Há 13 anos a pagar uma casa que
não podem estrear
10 Julho 2014
João Pedro Pincha
/ OBSERVADOR / http://observador.pt/reportagem/ha-11-anos-desesperar-por-uma-casa/
EM 2001, 87 JOVENS
GANHARAM O PRIVILÉGIO DE VIVER NUM EMPREENDIMENTO NOVO DA EPUL NO CENTRO DE
LISBOA, NO MARTIM MONIZ. MAS QUASE TUDO CORREU MAL. AO FIM DE 13 ANOS, OS
APARTAMENTOS ESTÃO FINALMENTE PRONTOS MAS OS DONOS QUE NUNCA DEIXARAM DE PAGAR
A PRESTAÇÃO AO BANCO NÃO SABEM QUANDO VÃO TER A CHAVE NA MÃO.
Corre o mês de
outubro de 2001. Ricardo Dias tem 23 anos e está radiante. Vai ser o primeiro
do seu grupo de colegas da faculdade a sair de casa dos pais. E a mudança é
relevante: vai trocar Sacavém, nos arredores de Lisboa, pelo Martim Moniz, bem
no coração da capital. “Quando sair de casa, pode ir a pé ao Chiado. São 850
metros. Não chega a um quilómetro, portanto. Parece pouco, não parece? É mesmo
pouco. E claro, o rio Tejo está à distância de uma caminhada alegre, sempre a
direito”. Este idílico relato consta de uma brochura promocional da Empresa
Pública de Urbanização de Lisboa (EPUL), responsável pela construção da casa
onde Ricardo vai viver.
Parece um sonho.
Parece quase bom de mais para ser verdade. Foi uma grande sorte Ricardo ter
sido escolhido de entre 10 mil pessoas para habitar um dos 47 apartamentos T1
que a EPUL vai construir na praça lisboeta. E logo a um preço bastante
acessível: 300 contos (1.500 euros, aproximadamente) por metro quadrado. Se
tudo correr bem, lá para o fim de 2003 Ricardo e os outros 86 jovens
selecionados para viver no Martim Moniz já estarão a ocupar as suas novas
casas.

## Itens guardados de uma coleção
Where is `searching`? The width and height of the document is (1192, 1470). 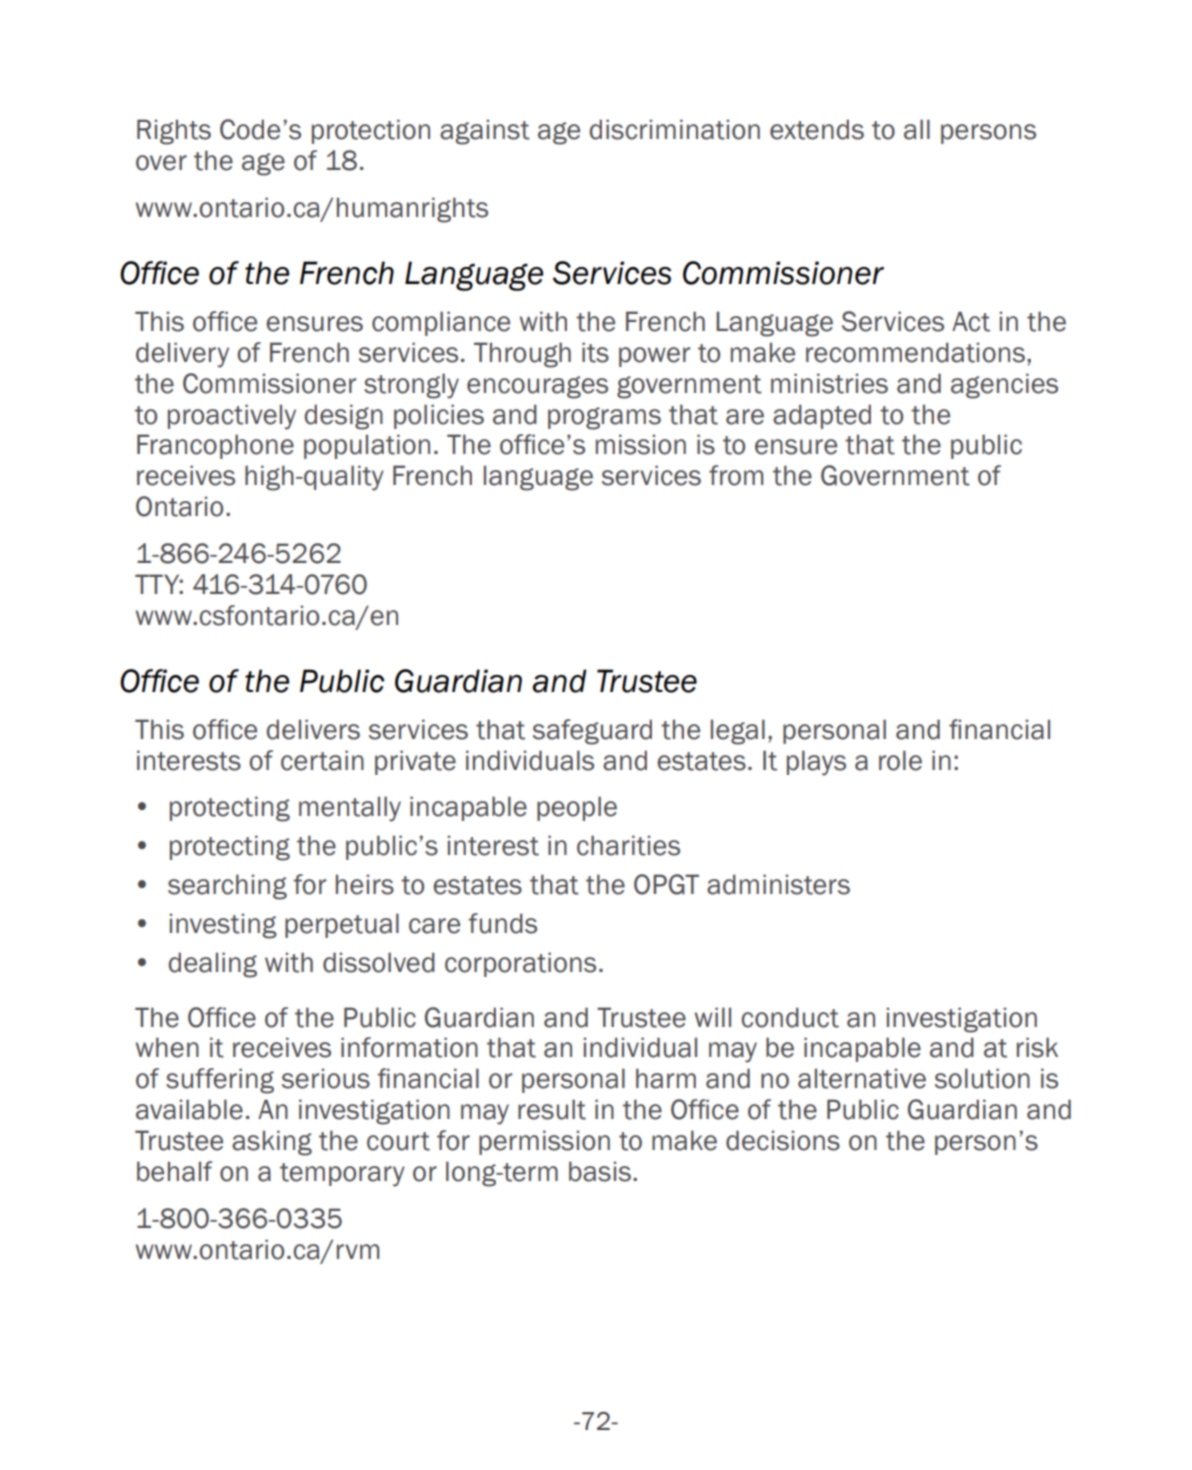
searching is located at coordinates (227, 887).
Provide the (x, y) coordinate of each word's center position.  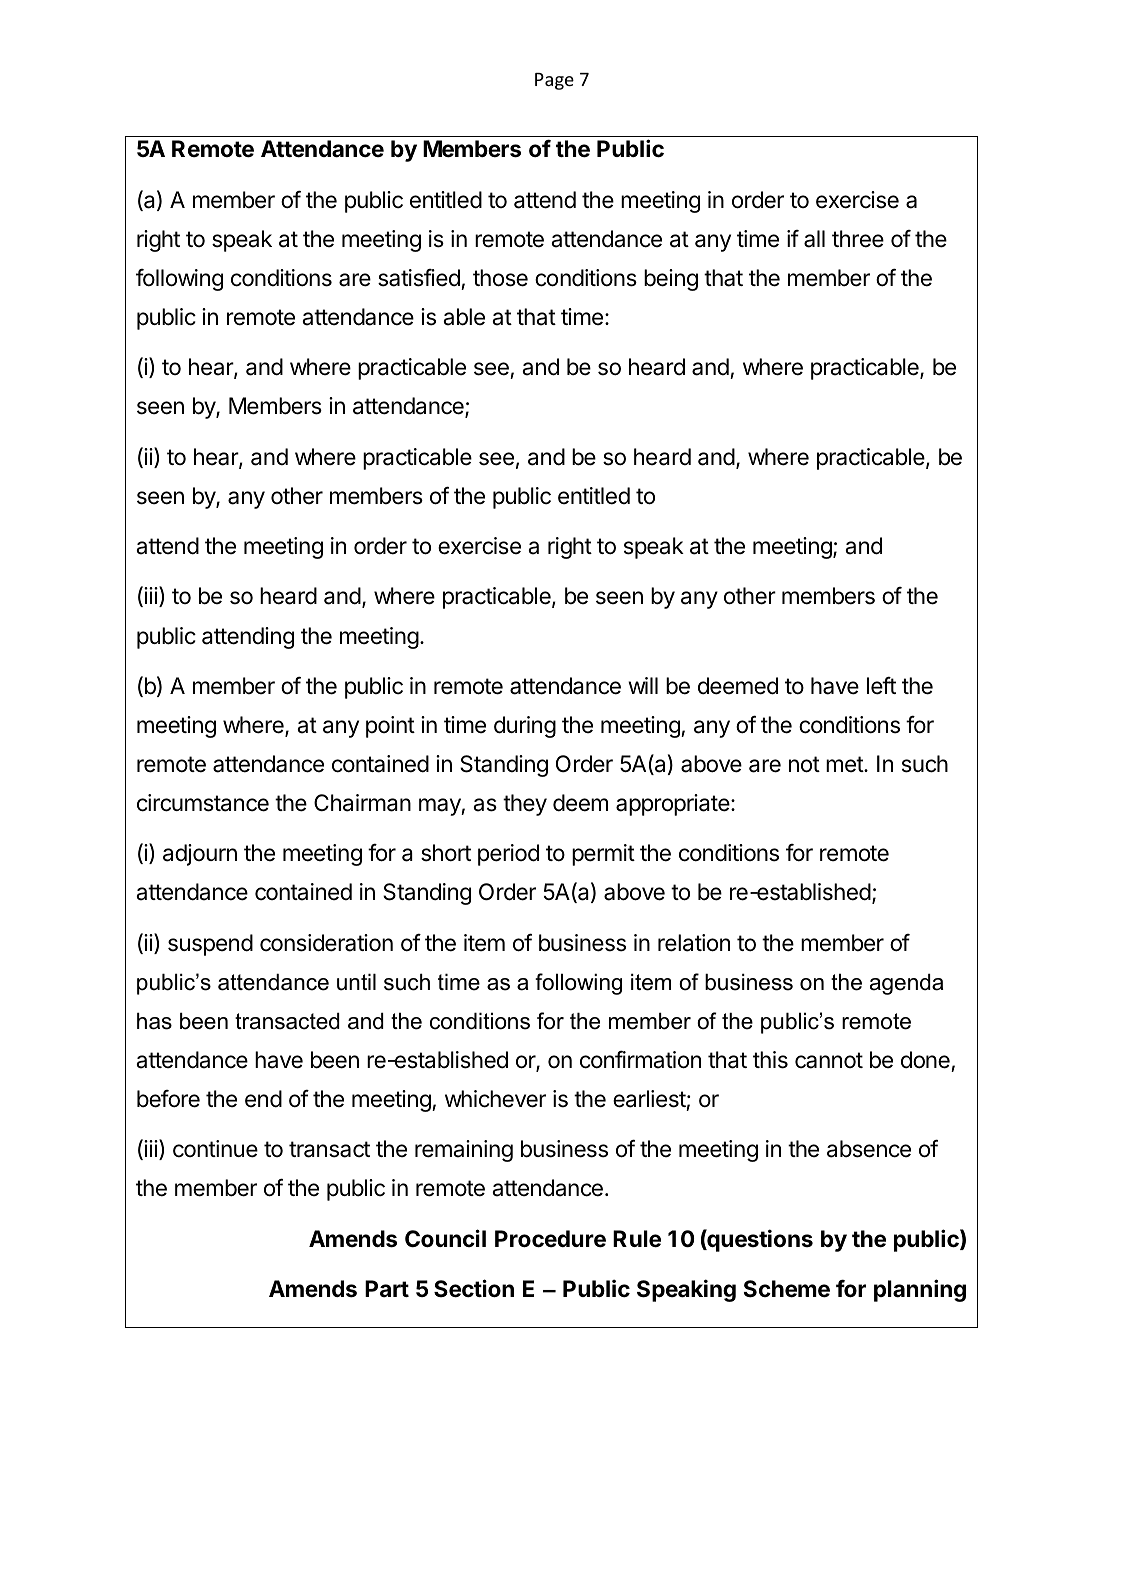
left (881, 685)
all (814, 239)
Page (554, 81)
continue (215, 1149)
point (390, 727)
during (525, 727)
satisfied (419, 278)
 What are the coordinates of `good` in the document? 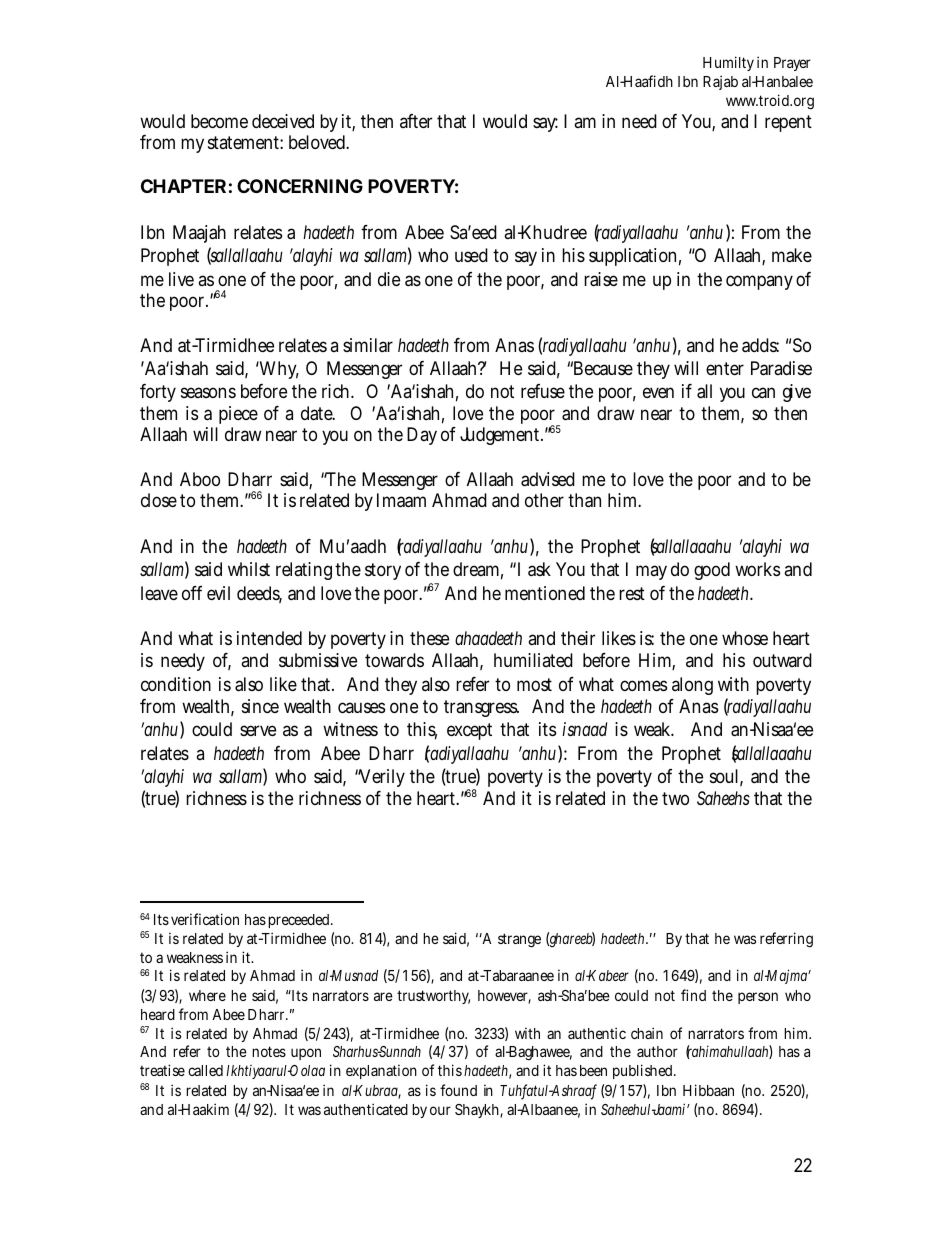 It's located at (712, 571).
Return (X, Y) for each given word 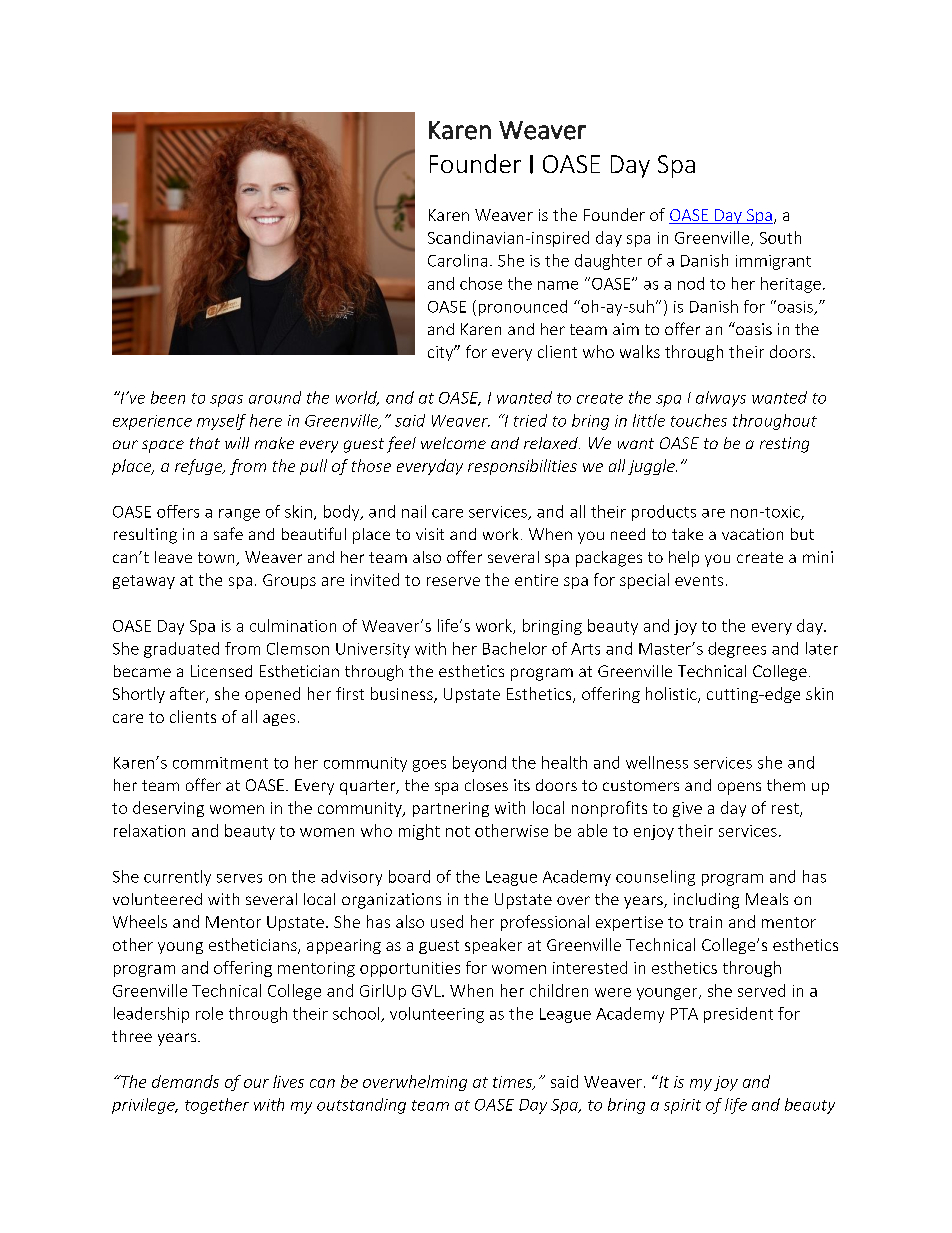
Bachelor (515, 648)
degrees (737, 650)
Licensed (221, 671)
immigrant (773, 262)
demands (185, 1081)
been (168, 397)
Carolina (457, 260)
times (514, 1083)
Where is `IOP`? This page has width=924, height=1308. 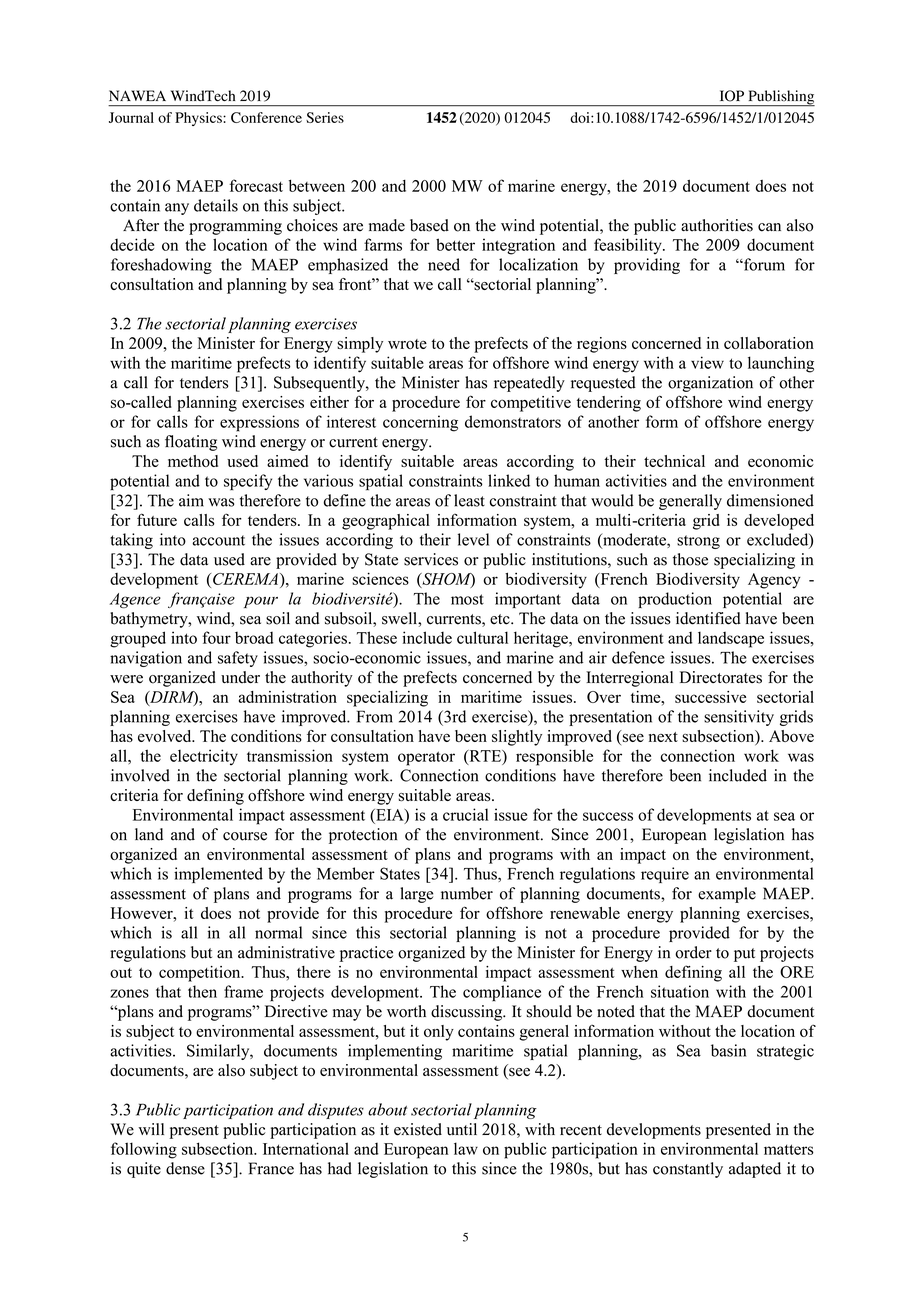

## Exercícios
a – Segundo a reportagem sobre as casas do Martim Moniz, porque é relevante a mudança de Ricardo Dias? Responda em uma a três frases.
b – Extraia da reportagem sobre as casas do Martim Moniz o trecho entre "Corre o mês" e "Ricardo vai viver.", inclusive.

## Soluções completas
a – A mudança é relevante porque Ricardo vai trocar Sacavém, nos arredores de Lisboa, pelo Martim Moniz, bem no coração da capital.

b –
Corre o mês de
outubro de 2001. Ricardo Dias tem 23 anos e está radiante. Vai ser o primeiro
do seu grupo de colegas da faculdade a sair de casa dos pais. E a mudança é
relevante: vai trocar Sacavém, nos arredores de Lisboa, pelo Martim Moniz, bem
no coração da capital. “Quando sair de casa, pode ir a pé ao Chiado. São 850
metros. Não chega a um quilómetro, portanto. Parece pouco, não parece? É mesmo
pouco. E claro, o rio Tejo está à distância de uma caminhada alegre, sempre a
direito”. Este idílico relato consta de uma brochura promocional da Empresa
Pública de Urbanização de Lisboa (EPUL), responsável pela construção da casa
onde Ricardo vai viver.